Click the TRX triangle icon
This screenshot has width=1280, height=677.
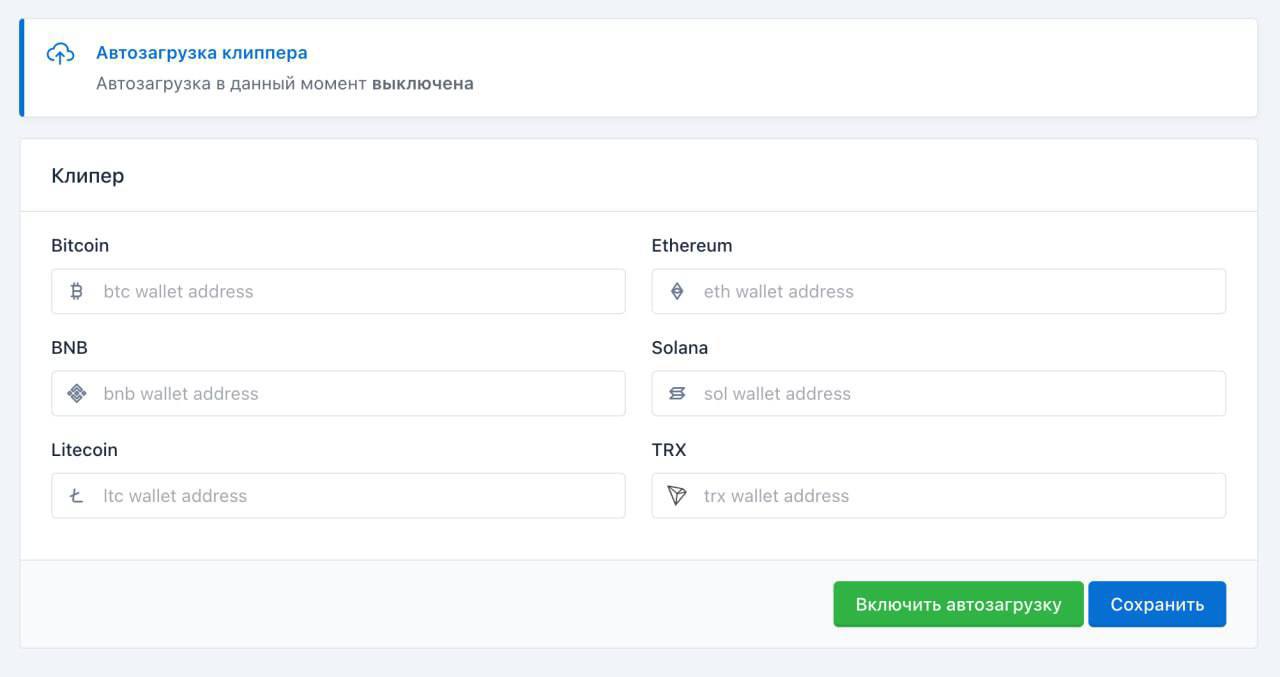click(677, 495)
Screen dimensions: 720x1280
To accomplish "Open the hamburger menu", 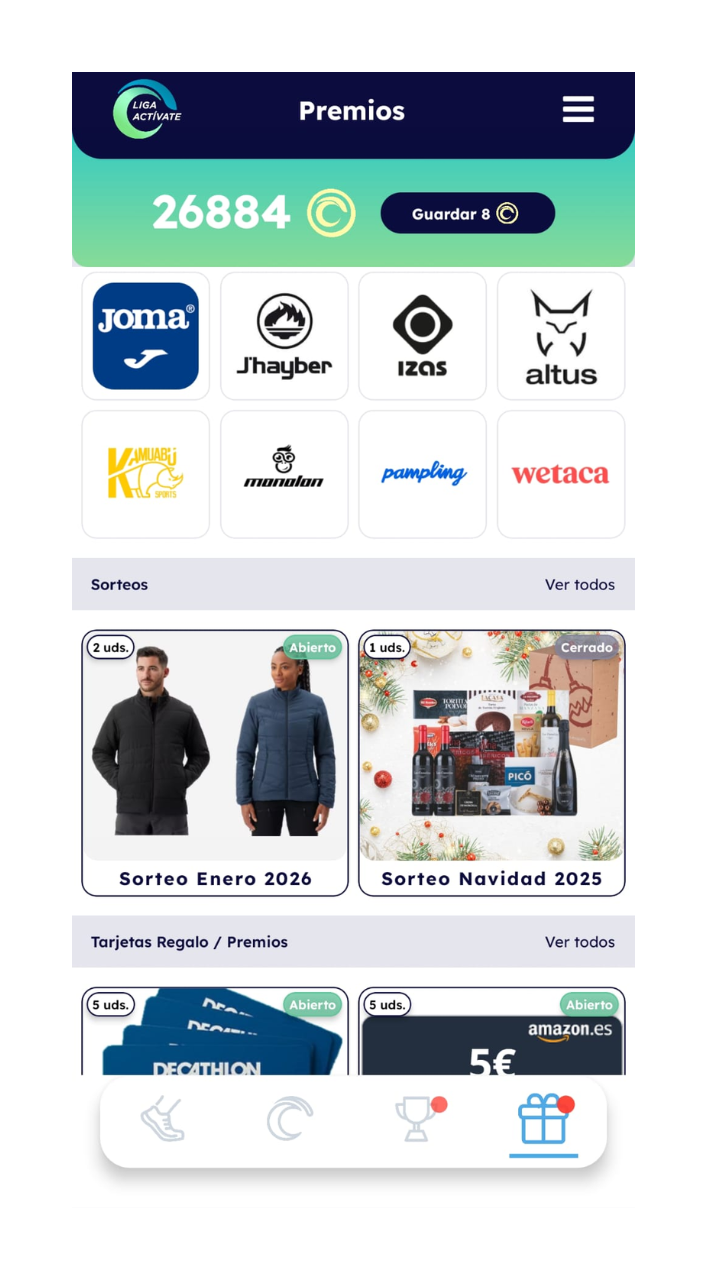I will (578, 110).
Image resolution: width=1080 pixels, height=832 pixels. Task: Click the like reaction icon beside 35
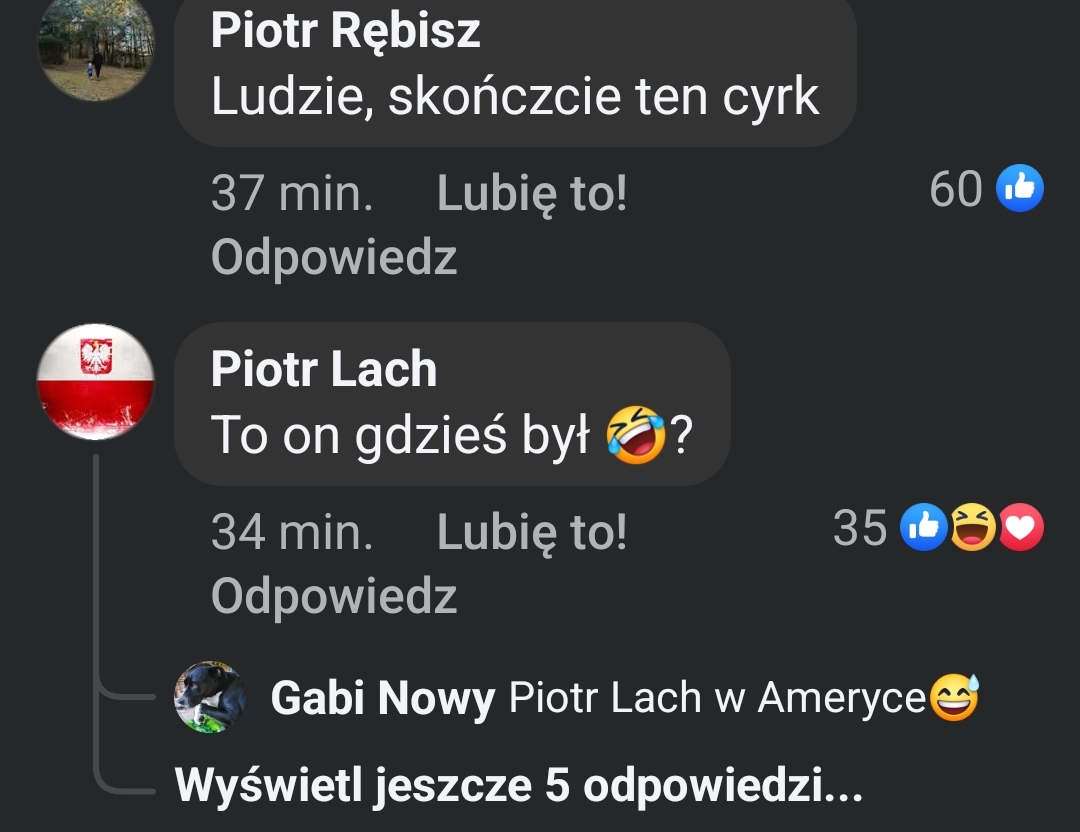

+--

- STATED GOAL -
Display every line in the listing above that contains the string "icon".

- WRITTEN SOLUTION -
Click the TRX triangle icon
Image resolution: width=1080 pixels, height=832 pixels. Task: Click the like reaction icon beside 35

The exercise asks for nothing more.